Requirement:
Rewrite the items from the line containing "Click the T1-T3" through the end of the items, swapping "regulator valve" for "pressure valve" and changing nothing else. Leave the pictures out.

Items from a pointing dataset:
====================

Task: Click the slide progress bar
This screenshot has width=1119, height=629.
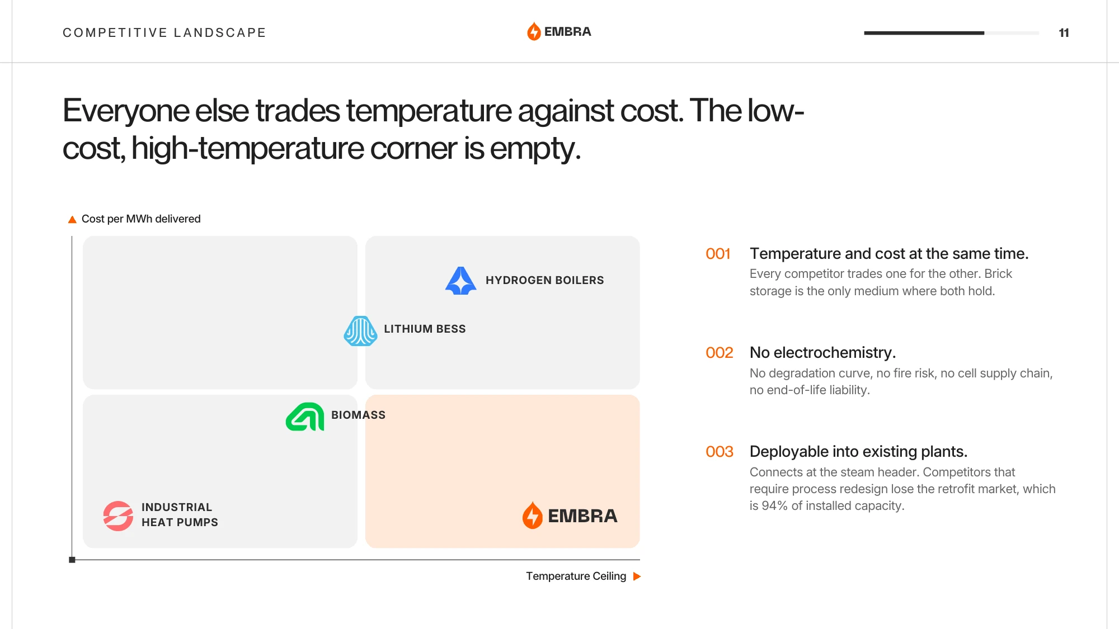Action: (x=951, y=33)
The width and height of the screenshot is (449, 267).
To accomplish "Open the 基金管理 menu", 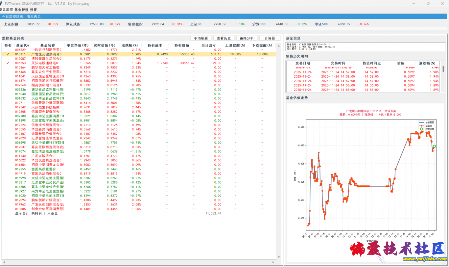I will [21, 10].
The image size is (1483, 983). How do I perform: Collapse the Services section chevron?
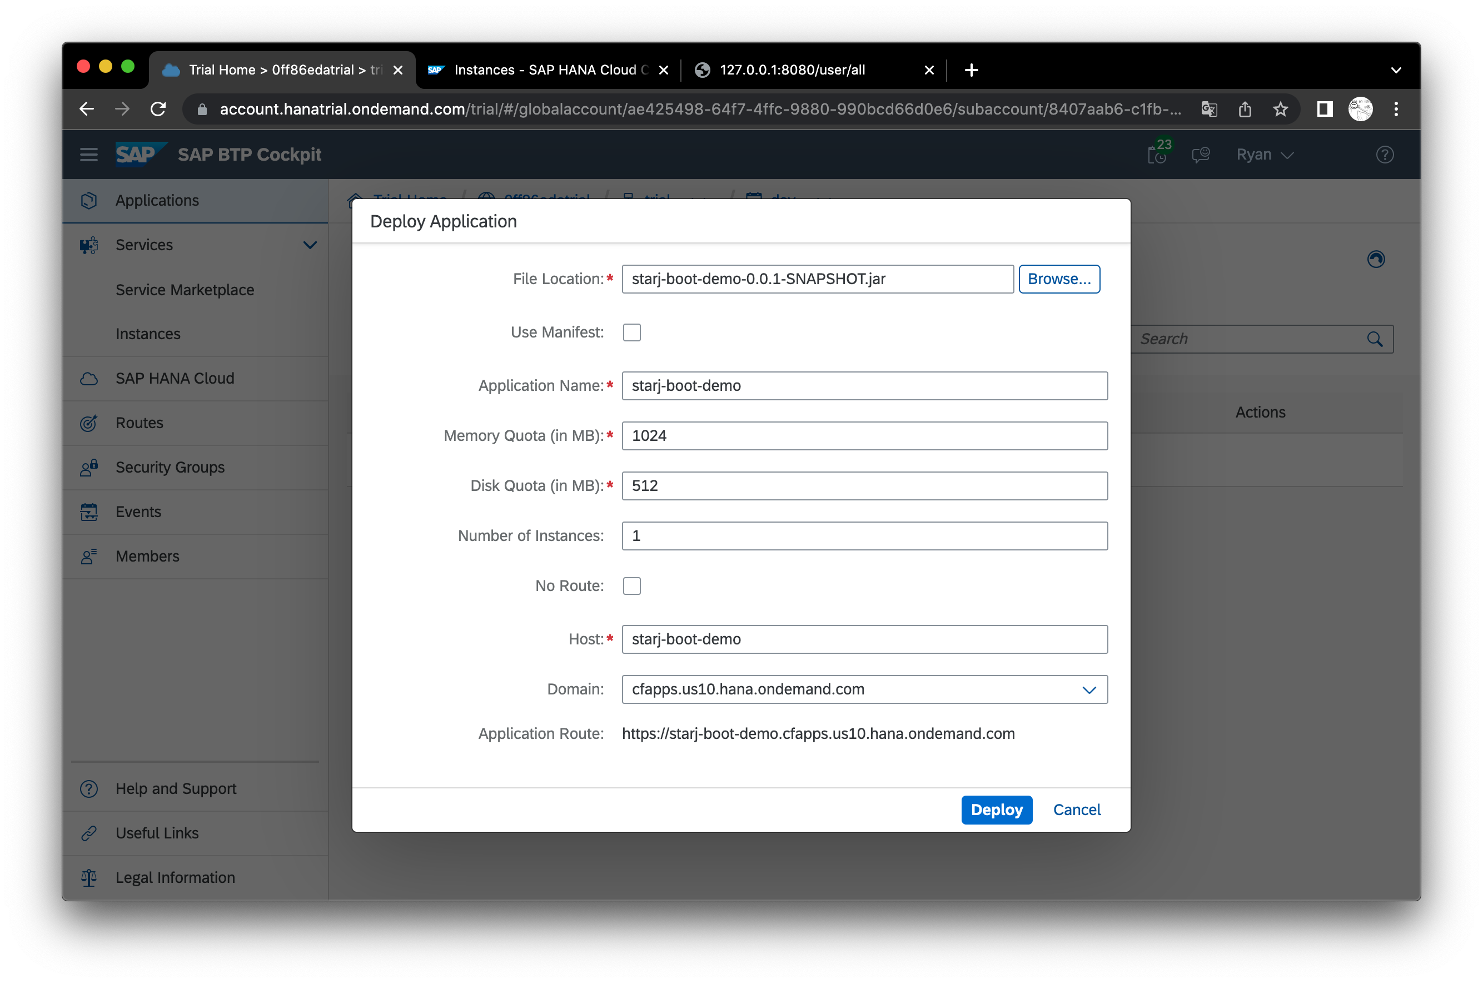tap(310, 245)

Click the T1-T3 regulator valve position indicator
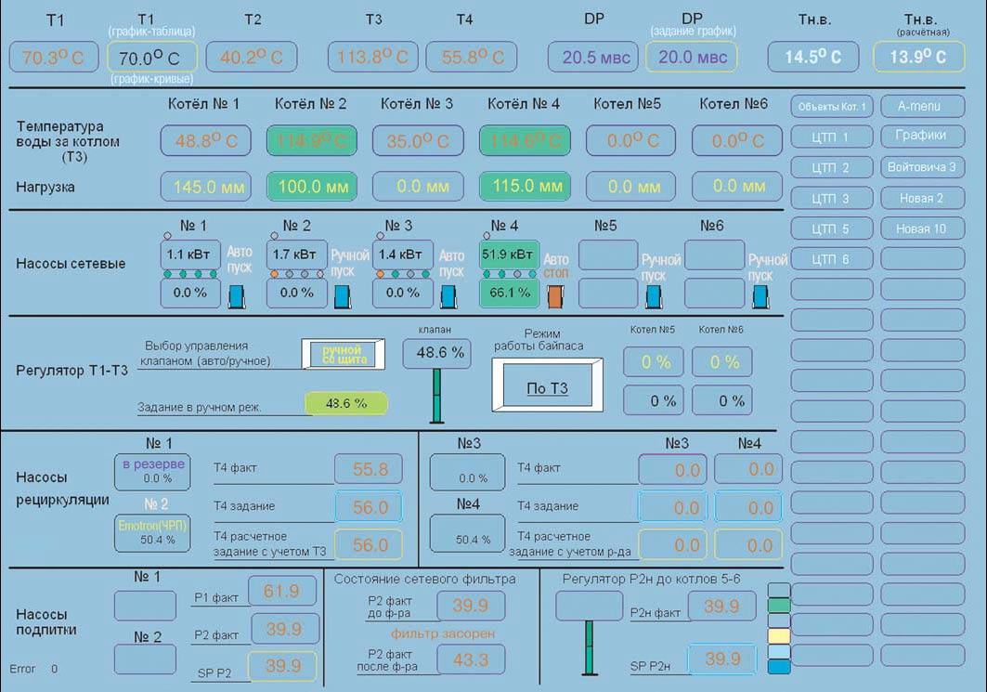tap(436, 396)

====================

Written solution:
Click the T1-T3 pressure valve position indicator
tap(436, 396)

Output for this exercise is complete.